Uns☁und

An extensible and unsound programming languages framework

(This page might be a bit more readable if you enable 1st-party CSS.)

Architecture

Unsound is at its core a framework for implementing programming languages whose syntax and semantics are extensible. Its design is one in which multiple language extensions are composed to produce a more or less traditional (though simplified) compiler pipeline:

Extensions can extend each step in that pipeline.

Beyond allowing the extension of the compiler, Unsound allows extending the runtime semantics of programs. The style of code that languages developed with Unsound compile to is one in which the evaluation of the compiled program is parameterized by a "semantics" that defines what evaluation actually "is". In the usual evaluation semantics this is essentially the identity

Phases

The core built-in compilation phases are:

The result is a JS file that is parameterized by a semantics that can be applied to the output to produce an interpretation. The standard semantics is $interpret, a "concrete interpretation" of the program in the universe of JS values.

One case also provide other semantics; for instance $type can implement an "abstract interpretation" in a universe of simple nominal types.

Extension System

Extensions provide hooks for each phase, allowing the phase to be extended with additional functionality. The key idea allowing extension is to implement the various phases (parsing, compilation, evaluation) with a similar "open-recursive" approach.

Extensions have the following form:

{
  $parse: ($) => { /* extend parser */ },
  $compile: ($) => { /* extend compiler */ },
  $emit: ($) => { /* extend emitter */ },
  $interpret: ($) => { /* extend default interpreter */ },
  $type: ($) => { /* add type checker */ },
  // ... any $-prefixed key for additional interpreters
}

All hooks mutate $, adding functionality extension by extension (and initially starting with the "empty" language's implementation -- generally () => {}).

To see how this plays out, consider parsing. The framework expects that, after all extensions have been loaded, the $parse phase will result in an object $ that exports a function $.parse that takes the contents of a file and outputs a value that the next phase, $compile, will understand. A simple language might implement $.parse as, for example, parsing a simple numeric expression:

{
  $parse: ($) => {
    // Parse addition: term (('+' | '-') term)*
    $.parse = (s) => {
      let result = $.term(s);
      while (s.peek() === "+" || s.peek() === "-") {
        let op = s.next();
        let right = $.term(s);
        result = { type: op === "+" ? "Add" : "Sub", left: result, right };
      }
      return result;
    };

    // Parse multiplication: number (('*' | '/') number)*
    $.term = (s) => {
      let result = $.number(s);
      while (s.peek() === "*" || s.peek() === "/") {
        let op = s.next();
        let right = $.number(s);
        result = { type: op === "*" ? "Mul" : "Div", left: result, right };
      }
      return result;
    };

    // Parse a number literal
    $.number = (s) => {
      let n = "";
      while (s.peek() >= "0" && s.peek() <= "9") n += s.next();
      return { type: "Num", value: parseInt(n) };
    };
  };
}

A subsequent extension can override parsing to add exponentiation with higher precedence:

{
  $parse: ($) => {
    // Save the base number parser
    let baseNumber = $.number;

    // Exponentiation: number ('^' exponent)*
    $.number = (s) => {
      let result = baseNumber(s);
      while (s.peek() === "^") {
        s.next();
        let right = baseNumber(s);
        result = { type: "Exp", base: result, power: right };
      }
      return result;
    };
  };
}

Now 2^3*4+1 parses with the correct precedence: ((2^3)*4)+1.

Languages

The Unsound framework comes with several languages and language extensions, all building on the lowest level "empty" language extension, which does nothing and returns nothing.
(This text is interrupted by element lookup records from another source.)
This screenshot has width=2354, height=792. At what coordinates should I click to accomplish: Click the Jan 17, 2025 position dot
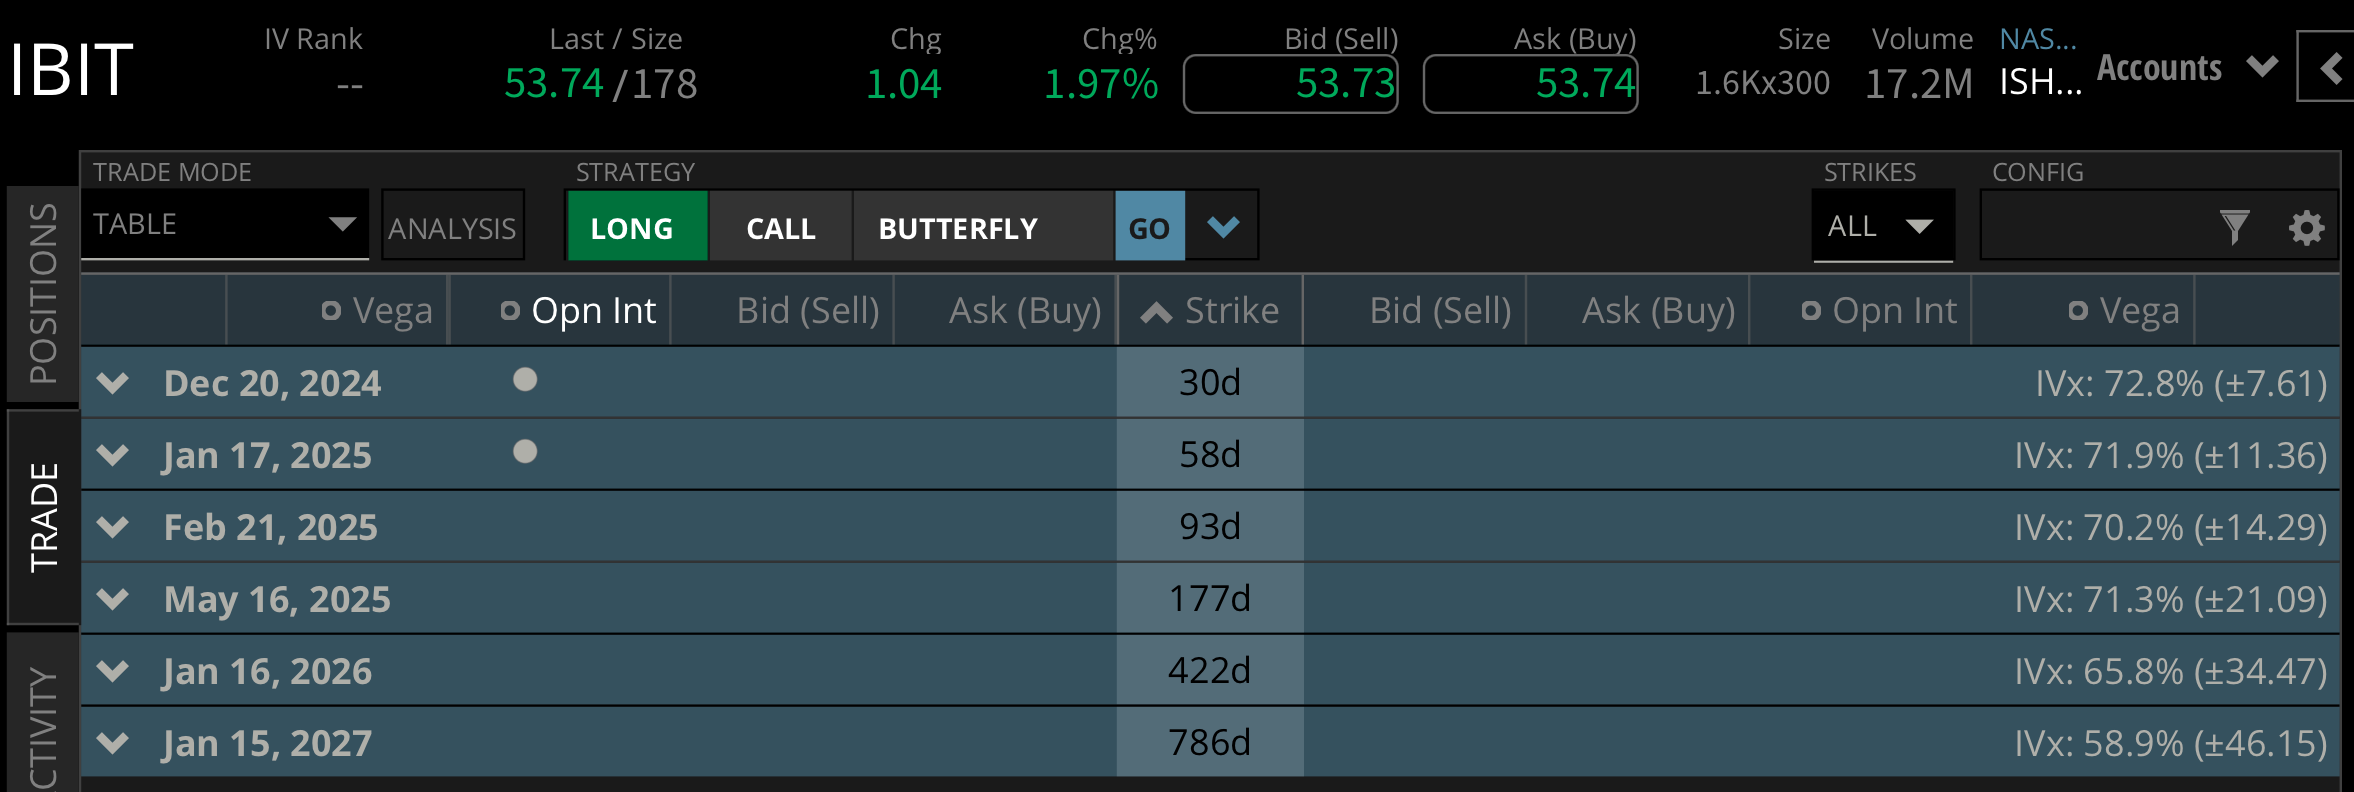(525, 452)
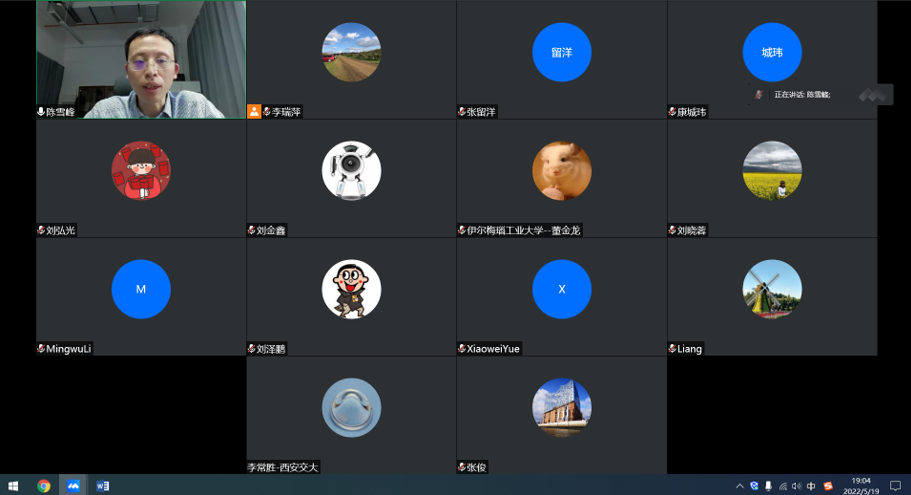Toggle the system volume speaker icon
This screenshot has height=495, width=911.
(x=797, y=486)
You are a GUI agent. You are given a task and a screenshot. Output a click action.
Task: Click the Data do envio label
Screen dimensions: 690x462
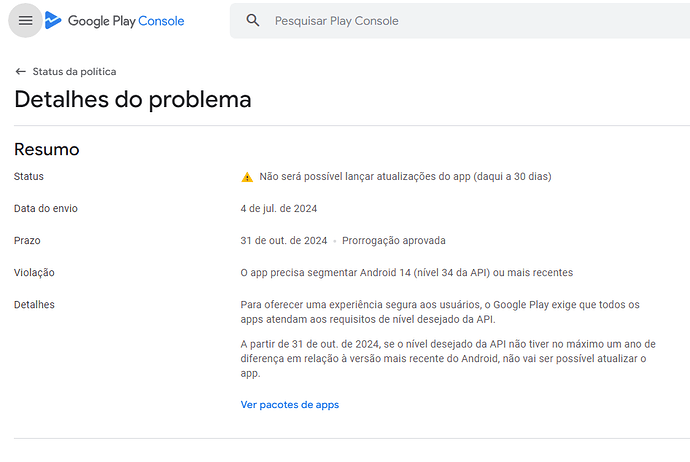coord(46,209)
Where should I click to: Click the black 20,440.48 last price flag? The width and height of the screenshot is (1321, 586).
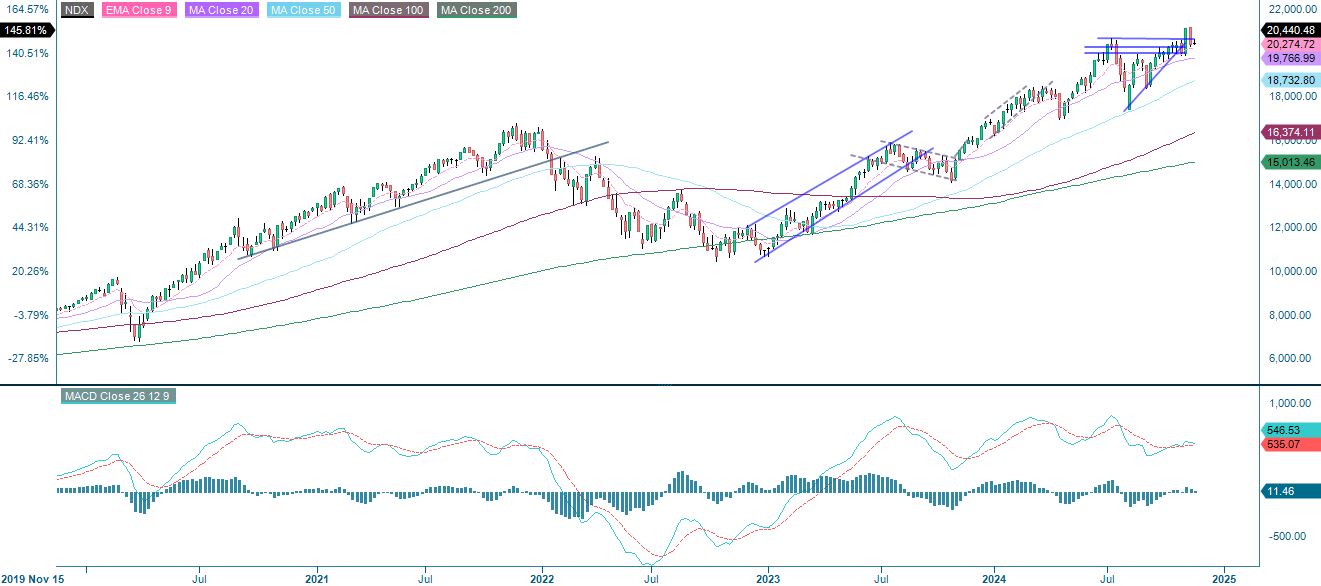click(x=1290, y=30)
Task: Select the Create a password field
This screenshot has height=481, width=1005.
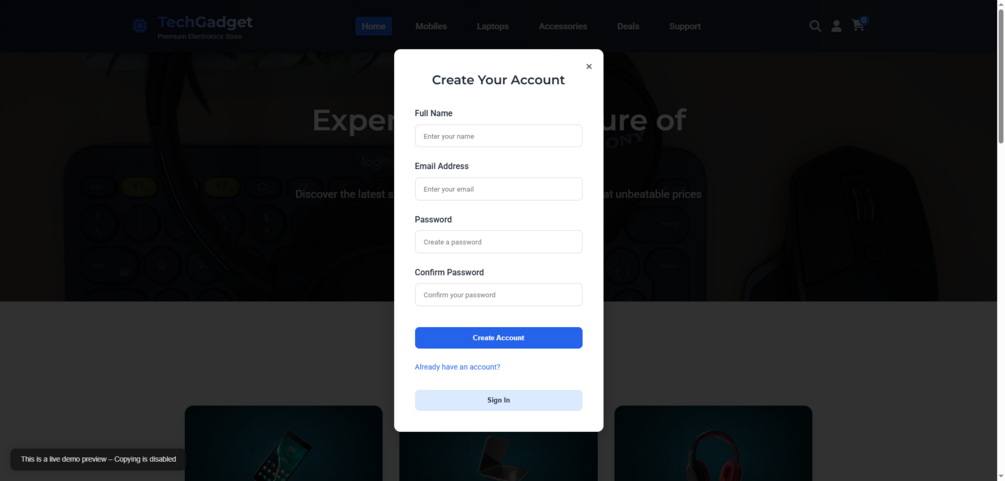Action: [499, 242]
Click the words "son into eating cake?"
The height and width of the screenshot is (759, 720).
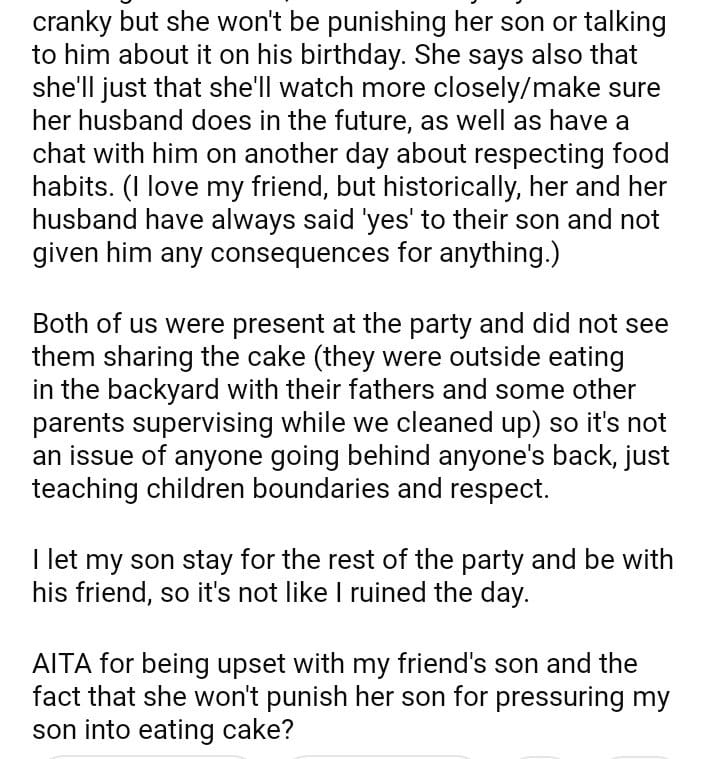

That's not very useful, so Unsound also comes with the core language extension, written in Typescript, which actually implements a simple, untyped, expression-based programming language:

Other extensions are provided that build on core. For fun, these extensions form a bootstrappable "tower" -- each extension is written in a simpler language. So e.g. the meso extension adds infix, prefix, and postfix operators, providing a more usable "layer" over core:

Then thermo adds an imperative, JS-like layer over meso:

In addition, example extensions show how other programming features can be composed atop an existing language arbitrarily. For instance, const adds the classic const x = y; syntax, raising a parsing error for subsequent assignments to x. And dyn implements dynamic scoping for a language; note that dyn actually extends the evaluation semantics as well as the parsing and compilation phases.